**What is required**
Extract the lines from the first one through the line containing "click(315, 280)", including both ends, and reproduce them with no changes.

** start **

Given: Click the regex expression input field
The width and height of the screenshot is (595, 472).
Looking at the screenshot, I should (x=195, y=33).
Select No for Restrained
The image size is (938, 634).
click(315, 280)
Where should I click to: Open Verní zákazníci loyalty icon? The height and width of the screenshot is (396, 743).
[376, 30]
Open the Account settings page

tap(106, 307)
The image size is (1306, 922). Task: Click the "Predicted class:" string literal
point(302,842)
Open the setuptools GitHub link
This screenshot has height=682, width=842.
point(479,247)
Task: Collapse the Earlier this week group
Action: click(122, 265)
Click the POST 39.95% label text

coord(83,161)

** end **

**Exercise response**
Given: Click the regex expression input field
The width and height of the screenshot is (595, 472).
Looking at the screenshot, I should (x=195, y=33).
Select No for Restrained
The image size is (938, 634).
click(315, 280)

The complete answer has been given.